2. SEVERANCE PAYMENT

 

2.1 AVG provides an amount of USD [amount] gross to Executive as severance payment (the Severance Payment) [Note: will be calculated as 6 month pay based on compensation equal to the higher of (i) 12 months before Termination Date or (ii) quarter before Termination Date]. The Severance Payment will be transferred in two portions:

 

  (a) 50% of the Severance Payment will be transferred within 30 days after the Termination Date;

 

  (b) 50% of the Severance Payment will be transferred within 30 days of expiry of the term of the non-competition obligations as set out in Clause 11 below, hence 6 months after the Termination date ;

into the bank account of Executive that AVG usually transfers the salary to, with deduction of the applicable taxes and premiums.

 

2.2 Executive waives any entitlement, if applicable, to redundancy pay or any payment over and above the statutory minimum, including but not limited to supplementary schemes or any payment in connection with the termination of the Employment Contract, other than the Severance Payment and other payments due under this agreement.

 

2.3 This settlement agreement is expressly not a termination with consent, but a termination within the meaning of section 7:670b of the Dutch Civil Code.
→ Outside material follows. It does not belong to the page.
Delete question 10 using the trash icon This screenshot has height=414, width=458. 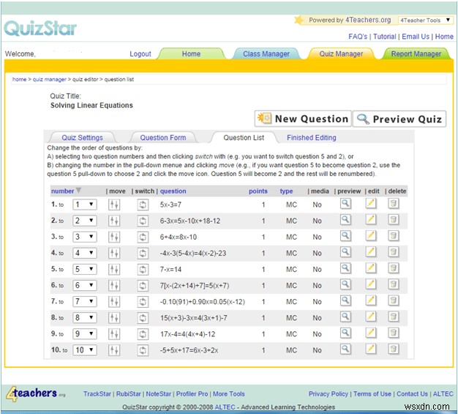[394, 349]
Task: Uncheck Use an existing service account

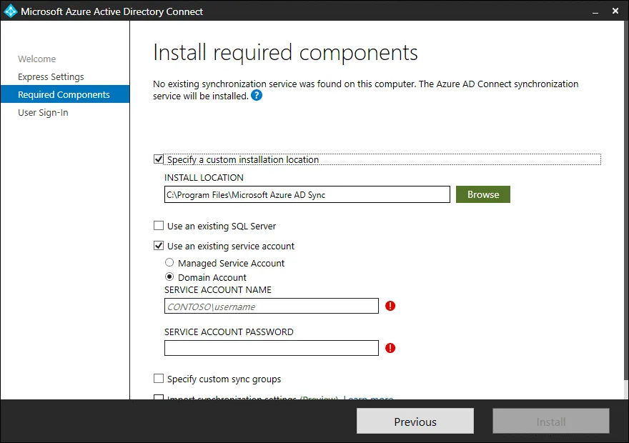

Executive acknowledges that he is not entitled to transitional compensation (in Dutch: “Transitievergoeding”) within the meaning of section 7:673 of the Dutch Civil Code. If and to the extent required, Parties hereby agree that any transitional compensation has been included in the Severance Payment.

 

3. HOLIDAYS AND FINAL SETTLEMENT

 

3.1 Accrued, but not yet used up holiday days will be used up by Executive before the Termination Date, which means that no compensation will be paid out for unused holiday days. With respect to holiday days built up by Executive between the date of signing this agreement and the Termination Date, Parties hereby agree that Executive as at the moment of signing of this agreement will have already used up such number of holiday days, that these include the holiday days built up between the signing and the Termination Date. The holiday balance will be zero on the Termination Date.

 

3.2 Executive will submit any expenses incurred but not yet reimbursed to AVG as soon as possible, but in any event before the Termination Date, which expenses will be settled in accordance with Clause 5 of the Employment Contract and the AVG’s existing rules and procedures. With due observance of the above, the usual final settlement will be made as at the Termination Date, taking into account everything that Parties still owe each other on that date.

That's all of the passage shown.